Ontario Premier Doug Ford appeared at a construction site to trumpet his government’s efforts to get new homes built, part of a communications push launched after the Auditor-General concluded his move to open the protected Greenbelt “favoured” a handful of connected developers and gave them an $8.3-billion windfall.
On Friday, Mr. Ford announced $270,000 in additional operating funding for a 40-bed supportive-housing project for the homeless in Mississauga. He used the event to defend his release of 3,000 hectares from the Greenbelt last year, saying it is needed to build 50,000 new homes and help fend off a housing crisis that is due to worsen with increasing immigration.
In the past few days, Mr. Ford’s Progressive Conservative Party has also launched online and radio ads that don’t mention the Greenbelt but say the government is “unlocking more land” for housing in order to accommodate the province’s rapid growth, noting recent numbers that show Ontario’s population shot up by 500,000 in just one year.
At Friday’s event, the Premier appeared alongside Municipal Affairs and Housing Minister Steve Clark despite opposition calls for Mr. Clark to step down in the wake of the report from Ontario’s Auditor-General, Bonnie Lysyk, which declares that the way Greenbelt land was chosen on Mr. Clark’s watch was “seriously flawed.”
In a blistering 93-page report on Wednesday, the auditor said the selection of the Greenbelt tracts removed for housing was driven by Mr. Clark’s chief of staff, Ryan Amato, and subject to a “biased” process that gave certain landowners “preferential treatment.” Mr. Amato, she said, received requests for land removals in envelopes from two prominent developers over dinner at an industry banquet.
Gee: Doug Ford’s Greenbelt mess is just the latest example of his disdain for rules
Answering reporters’ questions on Friday, Mr. Ford dismissed the auditor’s conclusion that certain developers received “preferential treatment” but provided no evidence for his statement. He also appeared to call the entire Greenbelt – which he has previously derided as a “scam” – into question, saying it was unfair to landowners.

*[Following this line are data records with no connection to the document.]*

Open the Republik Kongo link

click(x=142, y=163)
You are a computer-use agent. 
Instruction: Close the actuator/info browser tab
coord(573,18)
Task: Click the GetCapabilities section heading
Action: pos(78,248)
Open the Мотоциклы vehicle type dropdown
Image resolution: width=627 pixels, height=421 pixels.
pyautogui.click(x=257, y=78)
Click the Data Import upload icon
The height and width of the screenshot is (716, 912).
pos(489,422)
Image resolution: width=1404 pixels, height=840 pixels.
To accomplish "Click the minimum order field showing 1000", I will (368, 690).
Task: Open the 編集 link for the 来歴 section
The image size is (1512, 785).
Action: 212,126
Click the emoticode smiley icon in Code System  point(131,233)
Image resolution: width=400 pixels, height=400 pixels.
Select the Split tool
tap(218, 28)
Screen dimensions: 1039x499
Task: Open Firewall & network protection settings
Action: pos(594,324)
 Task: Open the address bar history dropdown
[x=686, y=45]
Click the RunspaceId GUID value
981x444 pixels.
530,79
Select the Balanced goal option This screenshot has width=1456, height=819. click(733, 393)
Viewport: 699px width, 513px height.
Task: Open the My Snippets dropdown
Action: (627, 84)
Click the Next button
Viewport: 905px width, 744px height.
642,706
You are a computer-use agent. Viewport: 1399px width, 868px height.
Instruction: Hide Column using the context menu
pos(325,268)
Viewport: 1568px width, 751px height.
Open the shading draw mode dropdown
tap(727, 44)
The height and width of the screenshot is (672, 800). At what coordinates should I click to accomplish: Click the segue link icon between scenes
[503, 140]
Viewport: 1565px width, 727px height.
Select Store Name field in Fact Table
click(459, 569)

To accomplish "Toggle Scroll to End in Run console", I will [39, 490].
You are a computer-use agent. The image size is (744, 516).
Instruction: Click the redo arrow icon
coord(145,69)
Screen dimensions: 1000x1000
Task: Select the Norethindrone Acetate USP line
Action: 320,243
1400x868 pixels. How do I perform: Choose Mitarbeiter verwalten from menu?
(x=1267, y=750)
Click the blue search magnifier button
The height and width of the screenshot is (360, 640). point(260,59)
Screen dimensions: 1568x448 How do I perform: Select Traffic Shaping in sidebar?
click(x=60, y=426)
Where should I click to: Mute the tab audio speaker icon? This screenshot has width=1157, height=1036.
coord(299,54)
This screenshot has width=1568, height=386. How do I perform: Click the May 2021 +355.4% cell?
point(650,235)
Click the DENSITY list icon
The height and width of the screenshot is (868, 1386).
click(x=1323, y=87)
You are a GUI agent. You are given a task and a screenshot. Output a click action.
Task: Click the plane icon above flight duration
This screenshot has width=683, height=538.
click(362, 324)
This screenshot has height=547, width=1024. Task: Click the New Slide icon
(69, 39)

“Imagine this, you have land and you’ve had it in your family for generations. And all of a sudden the government comes down and says, they slap something called the Greenbelt, and by the way, you can’t do anything,” the Premier said. “Is that right? No, it’s not right. … That’s not fair.”
Asked later to clarify the remarks, a spokeswoman for the Premier, Caitlin Clark, said Mr. Ford did not mean to suggest any future fate for the rest of the Greenbelt, which she said would continue to exist.
While declining to act on Ms. Lysyk’s centrepiece recommendation to reconsider their Greenbelt removals, Mr. Ford and Mr. Clark committed to implementing her 14 other recommendations, which include giving neutral, professional civil servants a formal avenue to challenge pressure from political staffers. They have also asked the Integrity Commissioner – already investigating the Greenbelt issue – to consider probing whether Mr. Amato broke ethics rules in his dealings with developers.
Mr. Clark said Friday that he and Mr. Amato, who has not responded to requests for comment this week, are co-operating with the Integrity Commissioner, J. David Wake.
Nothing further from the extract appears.